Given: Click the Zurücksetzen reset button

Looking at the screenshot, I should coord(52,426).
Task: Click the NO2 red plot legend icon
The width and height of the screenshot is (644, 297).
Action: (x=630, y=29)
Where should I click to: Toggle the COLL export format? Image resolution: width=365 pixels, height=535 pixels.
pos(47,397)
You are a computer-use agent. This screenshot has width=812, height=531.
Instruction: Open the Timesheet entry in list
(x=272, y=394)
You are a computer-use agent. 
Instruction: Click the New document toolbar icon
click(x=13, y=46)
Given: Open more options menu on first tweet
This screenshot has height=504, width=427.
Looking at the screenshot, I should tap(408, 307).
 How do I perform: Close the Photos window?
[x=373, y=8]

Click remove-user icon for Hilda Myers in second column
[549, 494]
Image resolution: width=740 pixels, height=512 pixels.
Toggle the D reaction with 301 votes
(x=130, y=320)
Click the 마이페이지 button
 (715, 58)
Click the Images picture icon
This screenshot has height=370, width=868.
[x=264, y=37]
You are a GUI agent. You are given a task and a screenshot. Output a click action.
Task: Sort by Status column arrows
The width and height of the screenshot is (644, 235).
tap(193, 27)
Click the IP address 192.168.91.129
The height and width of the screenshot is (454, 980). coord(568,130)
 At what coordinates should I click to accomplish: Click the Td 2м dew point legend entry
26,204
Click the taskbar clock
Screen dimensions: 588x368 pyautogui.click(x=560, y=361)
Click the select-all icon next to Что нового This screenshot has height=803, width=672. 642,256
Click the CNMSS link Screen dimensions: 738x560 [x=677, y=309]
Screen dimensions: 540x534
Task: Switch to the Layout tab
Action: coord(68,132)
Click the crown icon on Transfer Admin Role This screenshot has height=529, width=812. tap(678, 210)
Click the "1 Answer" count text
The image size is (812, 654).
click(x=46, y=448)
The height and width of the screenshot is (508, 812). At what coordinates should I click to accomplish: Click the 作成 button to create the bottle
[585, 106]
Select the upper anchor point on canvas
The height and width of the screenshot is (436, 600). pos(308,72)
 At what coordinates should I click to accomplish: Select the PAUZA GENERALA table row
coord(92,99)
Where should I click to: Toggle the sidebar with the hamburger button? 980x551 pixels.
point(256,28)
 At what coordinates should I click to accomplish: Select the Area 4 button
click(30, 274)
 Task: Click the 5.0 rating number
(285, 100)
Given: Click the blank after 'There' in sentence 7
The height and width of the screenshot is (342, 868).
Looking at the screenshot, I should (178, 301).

##########

__Work required__. From the listing above, return every line that carries the string "agent".

__Output for this exercise__.
You are a computer-use agent. This screenshot has width=812, height=531.
You are a computer-use agent. 
You are a GUI agent. You are given a task and a screenshot. Output a click action.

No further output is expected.